WiSe 15/16: Narrenschiff und Bateau ivre: Schiffsheterotopien von Sebastian Brant bis Marguerite Duras
Caroline Torra-Mattenklott
Kommentar
Als'Heterotopien' hat Michel Foucault Räume bezeichnet, die sich im Abseits des kulturellen Raums befinden und ihm entgegengesetzt sind, 'andere' Räume also, die sich aber im Gegensatz zu den Utopien in der Realität lokalisieren lassen und bestimmte gesellschaftliche Funktionen erfüllen. Die Heterotopie par excellence ist nach Foucault das Schiff, "ein schaukelndes Stück Raum, ein Ort ohne Ort [---], in sich geschlossen und zugleich der Unendlichkeit des Meeres ausgeliefert". Von Foucaults Anregungen ausgehend, werden wir uns im Seminar mit literarischen Schiffsheterotopien sowie ihren künstlerischen, musikalischen und filmischen Adaptionen befassen, u.a. mit Sebastian Brants satirischem Narrenschiff von 1494, mit der Legende vom fliegenden Holländer, mit Melvilles Erzählung Billy Budd, Sailor und Claire Denis' Verfilmung Beau travail, mit Rimbauds visionärem Gedicht Le bateau ivre sowie mit Romanen von Jean Genet und Marguerite Duras.

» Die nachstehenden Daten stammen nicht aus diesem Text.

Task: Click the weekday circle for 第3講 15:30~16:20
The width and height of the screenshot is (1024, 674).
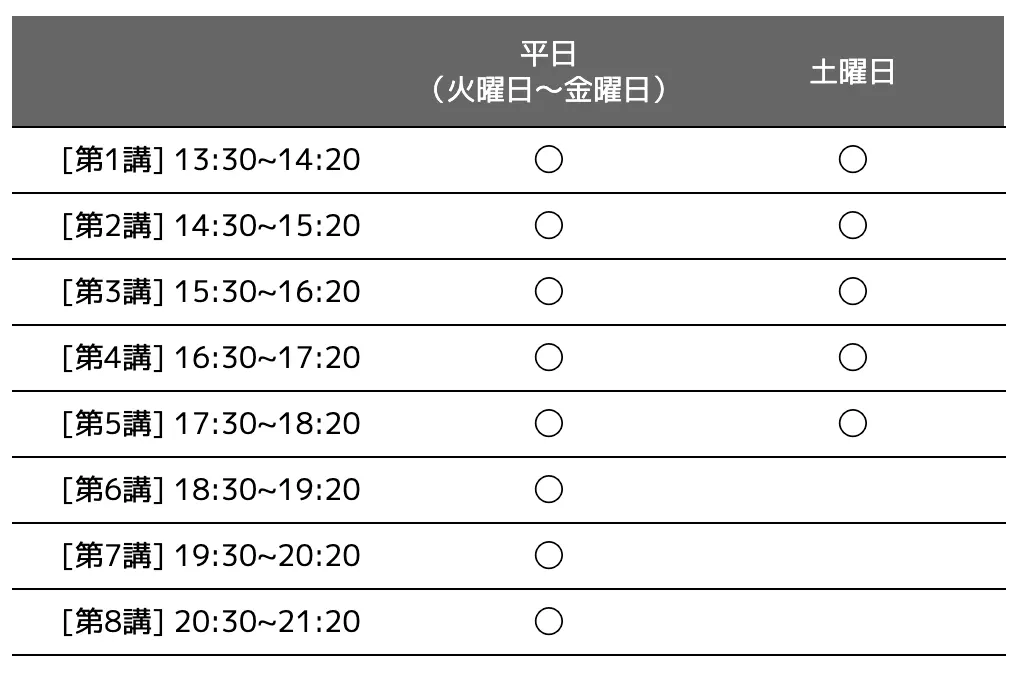Action: point(549,291)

Das Schiff wird sich dabei nicht nur als 'anderer' Ort mit eigenen Gesetzen und einer eigenen Zeitlichkeit erweisen, sondern auch als Projektionsfläche ästhetischer Phantasien und als Bühne alternativer Bewusstseinszustände.
Zur Einführung:
Michel Foucault: Des espaces autres. In: ders.: Dits et écrits 1954-1988, hg. v. Daniel Defert u. François Ewald, Paris: Gallimard, 1994, S. 752-762, dt. Übers.: Andere Räume, aus dem Frz. v. Walter Seitter, in: Karlheinz Barck u.a. (Hg.): Aisthesis. Wahrnehmung heute oder Perspektiven einer anderen Ästhetik, Leipzig 1992, S. 34-46.
Hans Christoph Buch: Boat People. Literatur als Geisterschiff. Berner Poetikvorlesung, Frankfurt a.M.: Frankfurter Verlagsanstalt, 2014.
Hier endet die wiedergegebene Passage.